Little published research has focused on the antibacterial effects related to disposal or accidental spillage of TiO₂, SiO₂, and ZnO. Many studies using nanoscale TiO₂ have incorporated solublising agents (e.g., hydroxyl groups) into the suspension (Kwak et al., 2001) or have immobilised the TiO₂ onto glass (Rincon and Pulgarin, 2004), stainless steel (Yu et al., 2003) or acetate sheets (Lonnen et al., 2005) or have utilized artificial (relatively intense) light sources. While these studies focused on parameters of their particular application, they might not be representative of the effect of raw nanoscale TiO₂ release into the aqueous environment.
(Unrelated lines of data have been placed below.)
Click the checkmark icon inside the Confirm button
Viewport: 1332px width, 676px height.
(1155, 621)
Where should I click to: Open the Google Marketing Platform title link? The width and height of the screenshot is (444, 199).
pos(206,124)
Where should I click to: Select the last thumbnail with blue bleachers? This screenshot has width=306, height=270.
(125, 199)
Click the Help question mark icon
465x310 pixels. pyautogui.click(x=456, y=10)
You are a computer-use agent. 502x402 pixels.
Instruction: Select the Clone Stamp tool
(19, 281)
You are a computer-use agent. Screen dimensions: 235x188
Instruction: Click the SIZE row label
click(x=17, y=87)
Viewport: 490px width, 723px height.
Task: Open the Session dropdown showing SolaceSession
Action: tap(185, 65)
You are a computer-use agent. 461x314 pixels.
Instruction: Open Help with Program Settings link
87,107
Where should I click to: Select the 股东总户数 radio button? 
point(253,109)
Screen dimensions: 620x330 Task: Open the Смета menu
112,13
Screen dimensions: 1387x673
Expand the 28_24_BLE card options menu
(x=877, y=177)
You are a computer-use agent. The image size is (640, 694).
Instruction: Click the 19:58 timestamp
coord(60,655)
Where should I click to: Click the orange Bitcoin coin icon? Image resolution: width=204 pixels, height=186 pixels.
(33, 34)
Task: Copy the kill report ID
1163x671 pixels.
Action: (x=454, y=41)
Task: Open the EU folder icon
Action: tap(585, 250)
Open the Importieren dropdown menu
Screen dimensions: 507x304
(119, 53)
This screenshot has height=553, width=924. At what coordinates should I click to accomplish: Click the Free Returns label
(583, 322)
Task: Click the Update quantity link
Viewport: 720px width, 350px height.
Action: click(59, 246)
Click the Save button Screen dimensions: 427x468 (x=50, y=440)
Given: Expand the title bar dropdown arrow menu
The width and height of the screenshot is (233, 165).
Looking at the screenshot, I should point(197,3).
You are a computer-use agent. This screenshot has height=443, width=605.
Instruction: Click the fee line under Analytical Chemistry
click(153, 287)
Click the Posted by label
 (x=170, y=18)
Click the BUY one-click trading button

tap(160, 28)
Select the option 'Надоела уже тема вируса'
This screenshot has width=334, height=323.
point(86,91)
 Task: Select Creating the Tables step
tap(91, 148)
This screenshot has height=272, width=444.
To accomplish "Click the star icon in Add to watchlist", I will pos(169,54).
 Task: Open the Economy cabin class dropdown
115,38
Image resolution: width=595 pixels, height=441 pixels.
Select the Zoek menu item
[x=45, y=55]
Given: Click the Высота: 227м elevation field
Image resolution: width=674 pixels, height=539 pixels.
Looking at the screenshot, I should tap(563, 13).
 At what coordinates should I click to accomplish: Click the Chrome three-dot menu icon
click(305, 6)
Therefore, we used nanoparticle water suspensions and natural sunlight to better model natural nanoparticle exposure.

This paper compares and contrasts the toxic effects associated with TiO₂, SiO₂, and ZnO water suspensions using two model bacterial species, Gram-negative E. coli and Gram-positive B. subtilis. The objectives of this study were to (a) determine the concentrations at which the three suspensions are toxic to our test organisms, (b) determine whether the size of the released nanoparticle affects antibacterial activity, and (c) determine whether natural light stimulates toxicity of the nanoparticles to bacteria.